Ma allora, mi direte voi, come c’entra la duplice consacrazione? Bisogna chiarire questo punto per capire come la Santa Messa si può presentare come sacrificio. Come c’entra la duplice consacrazione? C’entra moltissimo. Perché, come abbiamo visto, bisogna sempre tener ben presente questo punto, che si sottintende che i sacramenti della Nuova Legge significano qualcosa di sacro, e producono realmente, causano realmente ciò che significano. Ora, il sacramento dell’eucaristia significa precisamente ciò che è il contenuto della duplice formula consacratoria.
Quindi, la formula della consacrazione del pane, significa la presenza del corpo; quella del vino, la presenza del sangue di Cristo. Precisamente come corpo e come sangue. E qui c’è il punto in cui bisogna scomodare la sacra teologia. I teologi ci dicono che c’è una presenza di Cristo nel sacramento in virtù del sacramento stesso e in virtù di ciò che i teologi chiamano giustamente la reale concomitanza.
Bisogna spiegare questi termini, apparentemente difficili, ma che poi tali non sono. Allora, in virtù del solo sacramento, cioè in virtù strettamente parlando del sacramento, è presente solo il corpo e il sangue di Cristo. Perché dico questo? Per il motivo che abbiamo visto. E cioè che la formula del sacramento, la forma del sacramento, implica il significato del sacramento stesso e con il significato indica anche la causalità sacramentale.
Infatti, bisogna sempre tenere presente che i sacramenti della Nuova Alleanza sono altrettanto segni sacri, di cui Dio si serve come di strumenti separati nel conferimento della sua grazia. Vedete, si potrebbe dire che nella causalità della grazia, nell’infusione della grazia tramite i sacramenti, la grazia scaturisce da Dio. Non può scaturire da nessun’altra fonte, perché solo Dio, che è Santo, può santificare; solo Dio, che è essenzialmente soprannaturale, può dare a noi una parte della sua soprannaturalità, può rivestirci quindi di grazia, di carità, di virtù teologali e di doni dello Spirito Santo.

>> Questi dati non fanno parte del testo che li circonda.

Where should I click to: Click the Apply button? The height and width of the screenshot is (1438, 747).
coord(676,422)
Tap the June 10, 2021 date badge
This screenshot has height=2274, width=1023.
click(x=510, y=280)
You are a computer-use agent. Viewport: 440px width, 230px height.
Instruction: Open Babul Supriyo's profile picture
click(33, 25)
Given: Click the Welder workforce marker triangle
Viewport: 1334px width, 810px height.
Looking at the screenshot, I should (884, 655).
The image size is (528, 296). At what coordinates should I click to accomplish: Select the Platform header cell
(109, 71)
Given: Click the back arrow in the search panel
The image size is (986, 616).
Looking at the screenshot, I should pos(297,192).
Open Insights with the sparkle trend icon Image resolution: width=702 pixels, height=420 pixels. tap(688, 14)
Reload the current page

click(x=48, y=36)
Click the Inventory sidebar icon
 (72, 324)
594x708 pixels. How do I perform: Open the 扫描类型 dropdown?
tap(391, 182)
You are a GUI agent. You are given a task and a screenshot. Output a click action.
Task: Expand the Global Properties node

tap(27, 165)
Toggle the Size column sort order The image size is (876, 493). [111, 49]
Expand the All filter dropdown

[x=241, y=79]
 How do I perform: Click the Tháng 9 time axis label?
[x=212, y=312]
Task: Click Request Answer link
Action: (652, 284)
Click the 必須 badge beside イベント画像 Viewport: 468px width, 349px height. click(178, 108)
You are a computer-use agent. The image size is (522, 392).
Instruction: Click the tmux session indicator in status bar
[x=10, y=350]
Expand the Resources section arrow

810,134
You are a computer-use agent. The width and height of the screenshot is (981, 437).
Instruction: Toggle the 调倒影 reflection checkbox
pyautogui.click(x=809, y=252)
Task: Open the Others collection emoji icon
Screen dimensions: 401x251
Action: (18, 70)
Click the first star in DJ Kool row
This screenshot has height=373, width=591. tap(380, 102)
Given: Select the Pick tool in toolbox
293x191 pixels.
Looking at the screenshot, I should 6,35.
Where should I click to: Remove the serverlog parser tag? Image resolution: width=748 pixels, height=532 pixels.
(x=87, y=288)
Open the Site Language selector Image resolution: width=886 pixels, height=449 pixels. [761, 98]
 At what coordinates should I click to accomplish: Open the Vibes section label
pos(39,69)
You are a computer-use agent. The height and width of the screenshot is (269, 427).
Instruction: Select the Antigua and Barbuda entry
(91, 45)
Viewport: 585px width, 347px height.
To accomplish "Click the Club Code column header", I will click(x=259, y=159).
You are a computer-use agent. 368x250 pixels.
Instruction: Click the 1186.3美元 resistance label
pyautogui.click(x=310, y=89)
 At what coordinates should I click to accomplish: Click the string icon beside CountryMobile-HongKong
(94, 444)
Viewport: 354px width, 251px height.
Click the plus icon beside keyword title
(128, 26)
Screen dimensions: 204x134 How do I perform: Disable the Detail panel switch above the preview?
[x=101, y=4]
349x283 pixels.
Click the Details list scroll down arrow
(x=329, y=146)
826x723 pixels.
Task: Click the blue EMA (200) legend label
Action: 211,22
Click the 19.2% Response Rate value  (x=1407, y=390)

Perciò l’origine della grazia, di ogni grazia, anche di quella sacramentale, è Dio e Dio solo. Non è nemmeno l’umanità di Gesù. È solo Dio. La divinità di Gesù sì; ma non la sua umanità. L’umanità del Salvatore, ipostaticamente unita alla Persona del Verbo, diventa strumento congiunto, dice San Tommaso. Questa è una idea molto bella, cioè praticamente come la nostra anima si serve del nostro corpo, delle membra del nostro corpo, per esempio della mano, che, secondo Aristotele, è lo strumento di tutti gli strumenti, se ne serve come di qualche cosa di appartenente all’unità dell’essere umano. Quindi si deve parlare di uno strumento congiunto.
Così l’umanità del Salvatore è per così dire organicamente unita all’Ipostasi del Verbo, cosicché il Verbo divino si serve della strumentalità della natura umana di Cristo come di uno strumento congiunto, uno strumento intimamente e inseparabilmente unito alla divinità. Ma Dio non ha voluto solo questa mediazione di Cristo, ha voluto istituire anche la mediazione dei segni sacramentali.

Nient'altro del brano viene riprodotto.